Auch andere Banken, wie die Direktbank DKB, mussten ihre Risikovorsorge im Privatkundensegment erhöhen. Der Rückgang der Reallöhne trifft immer mehr Haushalte, die zuvor keine Kredite benötigten. Der Konsumentenkredit, so Riese, habe inzwischen die Mitte der Gesellschaft erreicht. Trotz der Risiken sieht Riese im wachsenden Konsumentenkreditgeschäft Chancen für Marktgewinne. Dabei achtet die DZ Bank laut Riese genau auf die damit verbundenen Risiken: „Ich glaube nicht, dass die aktuell vergebenen Kredite die Probleme der Zukunft darstellen.“
Rückschläge an den Märkten und Naturkatastrophen
Nicht nur die schwache Konjunktur stellt die DZ Bank vor Herausforderungen. Auch Naturkatastrophen könnten die Tochtergesellschaft R+V, einen großen Versicherer, belasten. Weitere Rückschläge an den Finanzmärkten könnten zudem die Fondsgesellschaft Union Investment treffen, obwohl diese im ersten Halbjahr dank positiver Marktentwicklungen einen Gewinnanstieg auf 616 Millionen Euro verzeichnen konnte.
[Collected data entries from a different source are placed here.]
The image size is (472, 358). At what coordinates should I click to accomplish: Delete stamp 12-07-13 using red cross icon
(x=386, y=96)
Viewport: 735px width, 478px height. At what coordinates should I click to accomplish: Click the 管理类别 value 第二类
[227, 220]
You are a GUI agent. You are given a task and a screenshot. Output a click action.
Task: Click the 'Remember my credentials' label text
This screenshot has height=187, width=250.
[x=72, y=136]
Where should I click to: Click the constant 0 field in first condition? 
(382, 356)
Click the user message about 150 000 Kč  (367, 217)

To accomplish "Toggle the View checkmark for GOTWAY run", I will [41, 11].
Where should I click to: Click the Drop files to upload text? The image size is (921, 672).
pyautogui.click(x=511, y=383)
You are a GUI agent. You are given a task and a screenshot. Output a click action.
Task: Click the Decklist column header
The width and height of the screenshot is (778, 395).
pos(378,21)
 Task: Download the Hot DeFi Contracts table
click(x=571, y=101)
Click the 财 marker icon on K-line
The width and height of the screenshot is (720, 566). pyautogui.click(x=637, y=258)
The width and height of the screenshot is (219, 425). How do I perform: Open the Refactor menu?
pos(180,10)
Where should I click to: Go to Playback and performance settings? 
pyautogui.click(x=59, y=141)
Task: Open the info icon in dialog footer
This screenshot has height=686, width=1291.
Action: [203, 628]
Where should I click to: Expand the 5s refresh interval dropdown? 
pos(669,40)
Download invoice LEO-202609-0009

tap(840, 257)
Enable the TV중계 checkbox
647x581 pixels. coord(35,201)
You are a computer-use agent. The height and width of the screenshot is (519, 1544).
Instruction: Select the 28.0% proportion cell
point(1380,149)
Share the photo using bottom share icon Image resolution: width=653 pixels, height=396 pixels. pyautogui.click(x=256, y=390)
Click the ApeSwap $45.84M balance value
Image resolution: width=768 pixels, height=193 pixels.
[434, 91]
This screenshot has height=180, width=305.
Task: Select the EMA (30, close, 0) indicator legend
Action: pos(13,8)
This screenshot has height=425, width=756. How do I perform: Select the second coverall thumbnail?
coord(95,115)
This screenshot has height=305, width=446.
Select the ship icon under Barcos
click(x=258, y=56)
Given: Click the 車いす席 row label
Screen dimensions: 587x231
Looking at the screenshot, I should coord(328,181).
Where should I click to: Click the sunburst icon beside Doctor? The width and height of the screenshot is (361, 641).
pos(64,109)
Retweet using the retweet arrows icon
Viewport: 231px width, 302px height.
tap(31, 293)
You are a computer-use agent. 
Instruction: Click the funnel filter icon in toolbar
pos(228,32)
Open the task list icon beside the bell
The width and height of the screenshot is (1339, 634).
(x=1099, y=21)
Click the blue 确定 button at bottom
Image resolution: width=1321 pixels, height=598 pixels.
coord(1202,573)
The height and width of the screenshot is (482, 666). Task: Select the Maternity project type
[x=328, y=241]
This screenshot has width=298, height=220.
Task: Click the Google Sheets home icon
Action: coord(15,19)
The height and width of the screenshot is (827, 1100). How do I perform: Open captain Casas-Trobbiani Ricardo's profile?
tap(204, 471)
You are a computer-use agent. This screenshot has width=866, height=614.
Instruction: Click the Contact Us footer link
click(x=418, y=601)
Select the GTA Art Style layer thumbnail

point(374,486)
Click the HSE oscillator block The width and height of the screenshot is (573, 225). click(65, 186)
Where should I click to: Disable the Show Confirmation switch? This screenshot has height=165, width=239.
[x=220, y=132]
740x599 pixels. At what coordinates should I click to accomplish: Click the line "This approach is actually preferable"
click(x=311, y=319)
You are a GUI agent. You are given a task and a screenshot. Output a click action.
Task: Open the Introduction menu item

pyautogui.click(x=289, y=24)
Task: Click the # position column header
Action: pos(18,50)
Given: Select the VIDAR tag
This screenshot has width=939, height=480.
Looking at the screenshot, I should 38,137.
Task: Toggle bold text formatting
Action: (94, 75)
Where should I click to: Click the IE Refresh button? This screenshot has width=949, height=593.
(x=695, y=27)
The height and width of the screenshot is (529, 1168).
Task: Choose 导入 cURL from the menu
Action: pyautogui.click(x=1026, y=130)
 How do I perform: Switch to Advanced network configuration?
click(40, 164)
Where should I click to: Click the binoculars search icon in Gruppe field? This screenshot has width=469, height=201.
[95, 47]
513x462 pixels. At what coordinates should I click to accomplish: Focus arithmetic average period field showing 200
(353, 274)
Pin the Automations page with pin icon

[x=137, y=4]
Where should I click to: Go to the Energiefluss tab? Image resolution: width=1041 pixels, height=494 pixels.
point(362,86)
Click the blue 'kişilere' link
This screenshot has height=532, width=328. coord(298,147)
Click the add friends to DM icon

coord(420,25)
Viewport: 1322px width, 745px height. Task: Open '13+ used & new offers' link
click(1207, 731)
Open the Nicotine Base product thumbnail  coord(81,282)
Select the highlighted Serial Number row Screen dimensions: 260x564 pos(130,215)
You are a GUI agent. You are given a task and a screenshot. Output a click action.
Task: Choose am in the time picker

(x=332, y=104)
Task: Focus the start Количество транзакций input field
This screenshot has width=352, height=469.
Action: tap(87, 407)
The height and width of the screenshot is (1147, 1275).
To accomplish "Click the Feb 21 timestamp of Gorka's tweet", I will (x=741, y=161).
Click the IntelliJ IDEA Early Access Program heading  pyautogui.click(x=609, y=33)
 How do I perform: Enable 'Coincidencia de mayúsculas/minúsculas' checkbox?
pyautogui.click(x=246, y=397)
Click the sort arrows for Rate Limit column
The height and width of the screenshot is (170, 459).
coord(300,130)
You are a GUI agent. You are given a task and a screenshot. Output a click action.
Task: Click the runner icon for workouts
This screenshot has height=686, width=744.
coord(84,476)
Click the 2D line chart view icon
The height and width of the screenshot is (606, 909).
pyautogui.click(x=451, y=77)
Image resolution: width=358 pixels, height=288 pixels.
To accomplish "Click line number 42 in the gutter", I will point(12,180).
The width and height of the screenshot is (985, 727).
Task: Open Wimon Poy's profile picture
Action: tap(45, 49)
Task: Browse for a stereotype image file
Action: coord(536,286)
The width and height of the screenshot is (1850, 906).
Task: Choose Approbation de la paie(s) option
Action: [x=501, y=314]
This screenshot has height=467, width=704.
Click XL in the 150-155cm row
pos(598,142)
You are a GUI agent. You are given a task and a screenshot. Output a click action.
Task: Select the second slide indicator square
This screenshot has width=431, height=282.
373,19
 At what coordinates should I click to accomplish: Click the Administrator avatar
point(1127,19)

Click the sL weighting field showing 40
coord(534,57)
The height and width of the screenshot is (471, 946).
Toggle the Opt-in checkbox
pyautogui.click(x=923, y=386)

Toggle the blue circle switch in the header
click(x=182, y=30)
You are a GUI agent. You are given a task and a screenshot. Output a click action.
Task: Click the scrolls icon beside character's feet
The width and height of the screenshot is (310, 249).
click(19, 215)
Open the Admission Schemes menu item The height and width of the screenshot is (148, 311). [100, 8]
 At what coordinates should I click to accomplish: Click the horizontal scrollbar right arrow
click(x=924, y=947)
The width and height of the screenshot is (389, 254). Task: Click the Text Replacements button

Das Vorsteuerergebnis der DZ-Bank-Gruppe insgesamt sank jedoch um elf Prozent auf 1,7 Milliarden Euro. Für das Gesamtjahr rechnet Riese lediglich mit einem Vorsteuerergebnis von zwei bis 2,5 Milliarden Euro. Kreditausfälle im zweiten Halbjahr könnten das Ergebnis zusätzlich belasten. Die Teambank und die Verbund- und Geschäftsbank haben bereits rückläufige Gewinne gemeldet, und die Tochter VR Smart Finanz, die Kredite an Gewerbetreibende vergibt, verzeichnete erneut Verluste aufgrund erhöhter Risikovorsorgen.
Herausforderungen im Genossenschaftssektor
Neben den konjunkturellen Herausforderungen gibt es innerhalb des Genossenschaftssektors, zu dem die DZ Bank gehört, eine auffällige Häufung von Problemen. Die Volksbank Dortmund-Nordwest sowie die VR-Bank Bad Salzungen Schmalkalden mussten auf den Stützungsfonds für kriselnde Genossenschaftsbanken zurückgreifen. Auch andere Volksbanken sorgten für negative Schlagzeilen, indem sie riskante Immobilienkredite vermittelten. Union Investment sah sich gezwungen, den milliardenschweren Immobilienfonds „Uni Immo ZBI Wohnen“ abzuwerten, der von vielen VR-Banken an Kunden verkauft wurde.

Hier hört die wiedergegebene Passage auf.